Monday, February 8, 2016

Jasmine's Dream

A strong wind blows passed as we walk back to our classes from lunch.  A former female student, huddled in a mass of males, and keeping my pace yells out, "Mr. Standing, the virgin Mary came to me in my dreams last night and she told me that there will be snow tomorrow."  She means to say school will be cancelled.  I smile and say, "Oh yeah?"  I keep walking and she turns to the left to enter a building.  I am alone again, walking in a mixture of bundled teens.

I walk on and think about the possibility of what dreams mean, what the Virgin Mary has meant to so many people for so long, how wish fulfillment is a way to understand the complex concoctions of interwoven narratives the brain actively builds during lights out.   All my wondering keeps me awake and alert through the day.  One must consider the smartest people in the world are prone to an unimaginable absorption of ideas.  They fail to see how we could ever abandon an idea.  For them, there is no such thing as case closed--which is the complexity of what drives so many mad in the end.  Even out of irreducible trouble, we define it as "irreducible" and then go on to eat dinner with family, talking about our days and the weather.

A mind's ability to focus and attend to detail for prolonged periods of time is paramount to success.  Tenacity.  Glue.  Velcro.  Effort.  Mental attention is built through practice.  Our mind's only able to concentrate for as long as we let it.  We are the rulers of our mind's focus, though our cognitive function greatly diminishes through different episodes of sleeplessness or chemical imbalance.  

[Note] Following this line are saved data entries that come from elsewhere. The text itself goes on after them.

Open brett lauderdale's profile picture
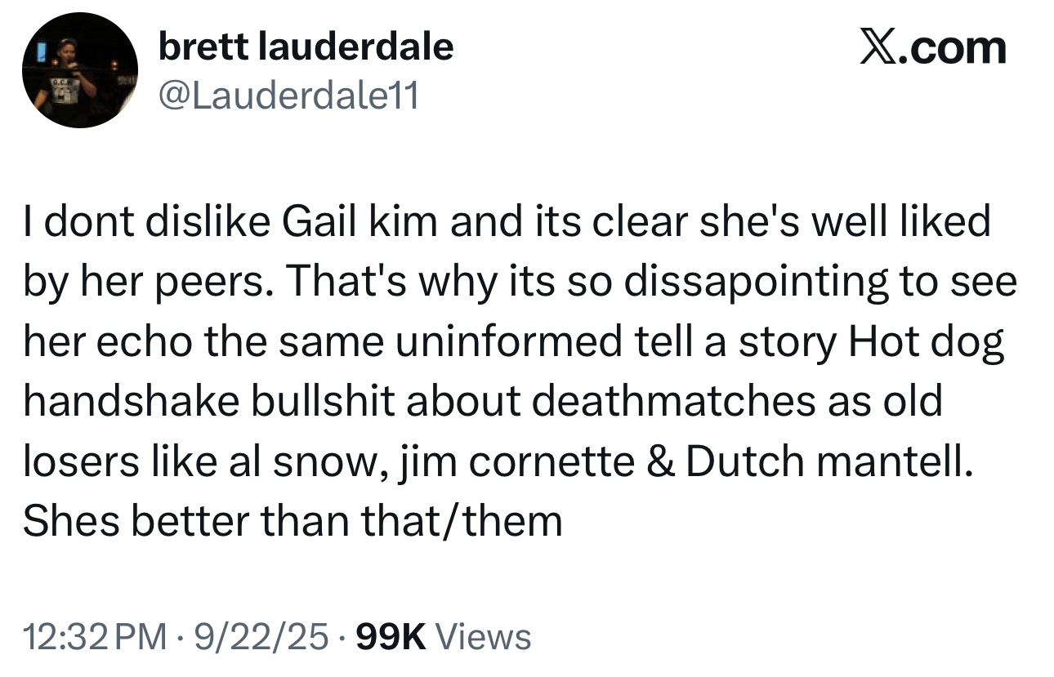This screenshot has width=1054, height=677. (x=80, y=70)
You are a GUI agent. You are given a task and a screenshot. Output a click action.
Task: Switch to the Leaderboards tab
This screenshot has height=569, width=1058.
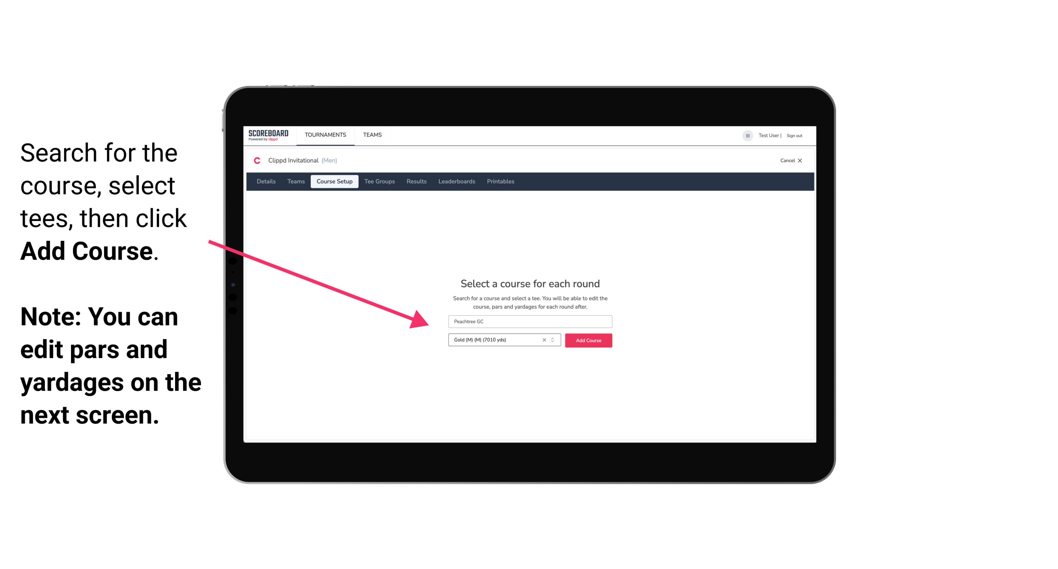[x=456, y=181]
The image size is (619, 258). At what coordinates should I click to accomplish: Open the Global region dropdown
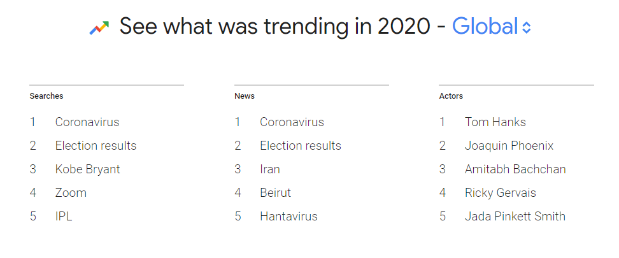(x=485, y=27)
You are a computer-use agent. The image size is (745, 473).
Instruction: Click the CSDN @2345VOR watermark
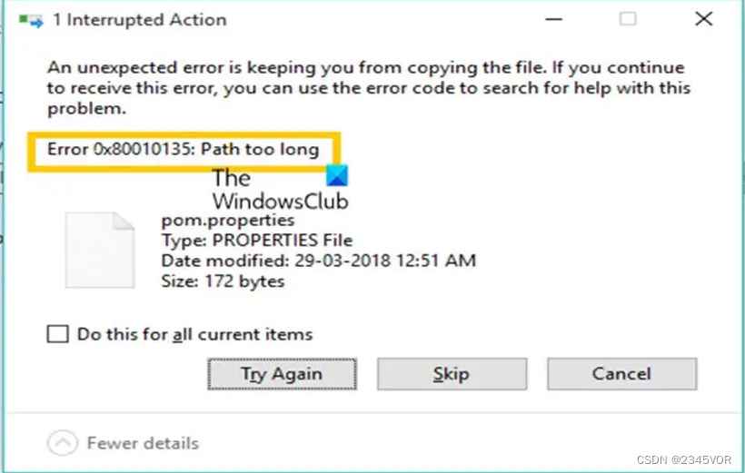[x=684, y=459]
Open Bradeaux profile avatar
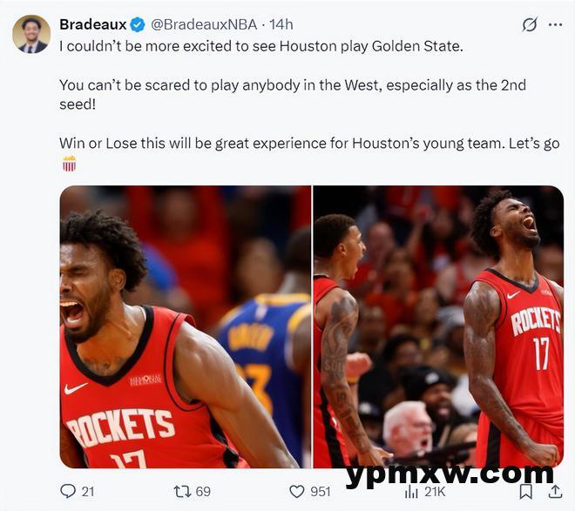Screen dimensions: 575x511 (x=31, y=34)
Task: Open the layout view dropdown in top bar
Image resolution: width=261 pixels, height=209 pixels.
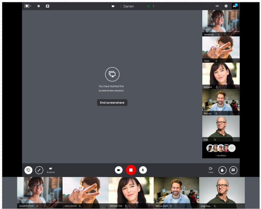Action: [28, 6]
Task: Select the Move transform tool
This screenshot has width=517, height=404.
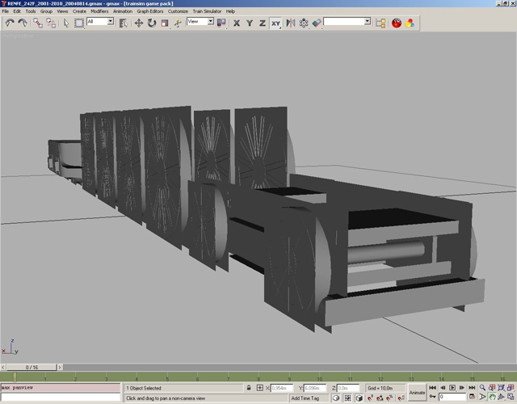Action: (x=138, y=23)
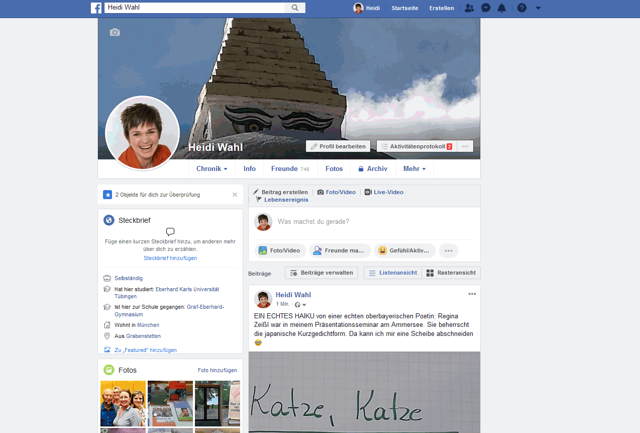The image size is (640, 433).
Task: Expand the Chronik dropdown
Action: (211, 169)
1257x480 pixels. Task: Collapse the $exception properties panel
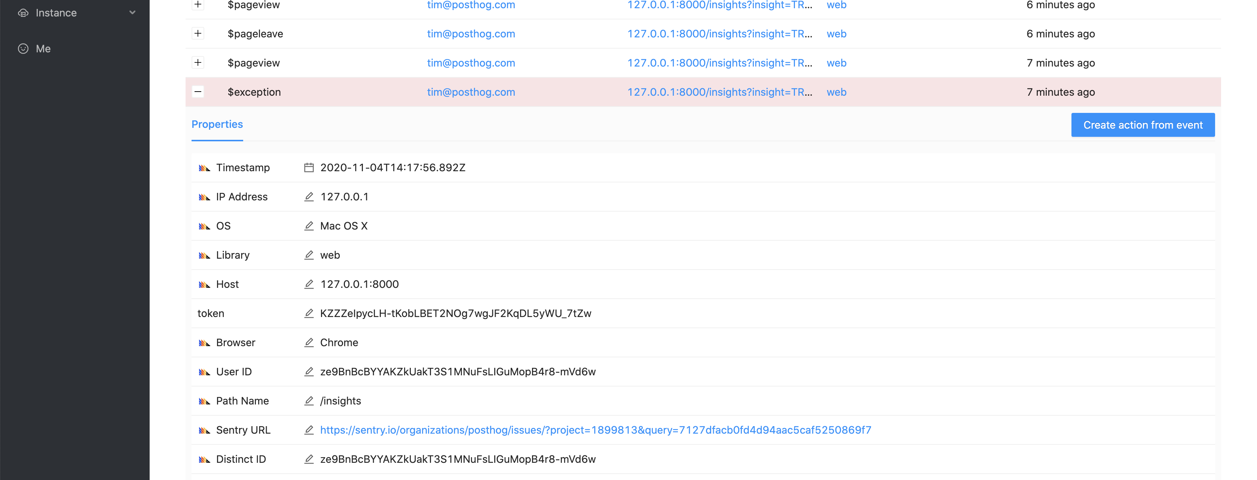[198, 91]
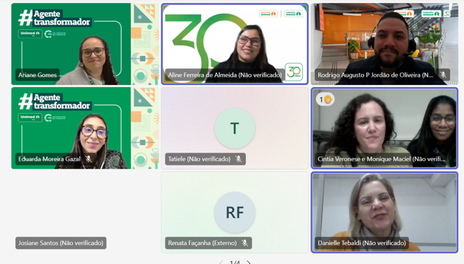464x264 pixels.
Task: Select Eduarda Moreira Gazal's video tile
Action: (85, 128)
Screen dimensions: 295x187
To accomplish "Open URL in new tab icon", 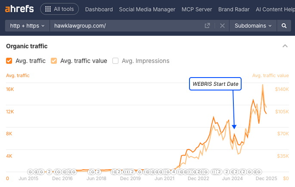I will [x=208, y=26].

I want to carry Jasmine's Virgin Mary's story further than I have.  In my college days, I quickly wrote it off as foolish talk, automatically concluding the impossibility of a Virgin Mary, the unlikely reality that dreams are somehow instructions from the unconscious, or preconscious, brain to somehow benefit one's waking world experience.  In my rationality-trumps-irrationality mindset, I would have been humored by the idea that snow predictions concerned the Virgin Mary so much that she felt it necessary to enlighten Jasmine last night during REM sleep.  

But as I get older, my ideas of the world are in constant question, my natural beliefs always undermined by something willing to put up a fight to what I accept at common knowledge.  I don't listen to myself as much as I used to.  I want to believe Jasmine and her dream, despite my immediate desire to laugh it off for its absurdity.  I want to believe that her dream of the Virgin Mary has great potential for understanding Jasmine as a human being, for appreciating the simple fact that she feels ok disclosing something so intimate as a dream and her predictions and her hopes, to a former teacher who walks alongside her in the windy February afternoon.  From the inside to the outside, Jasmine encounters, acts with and against, the world in which she occupies by the simple gesture of revealing what her mind so craftfully conveyed using the same medium that's been with man for millennia.    

Science teaches the cold hard facts, but the lessons of what to and how to appreciate those immutable physics of our universe are seldom attained by discovers.  Appreciation is bias.  But it is our appreciation for things in and of this world that is part and parcel of what constitutes humanity.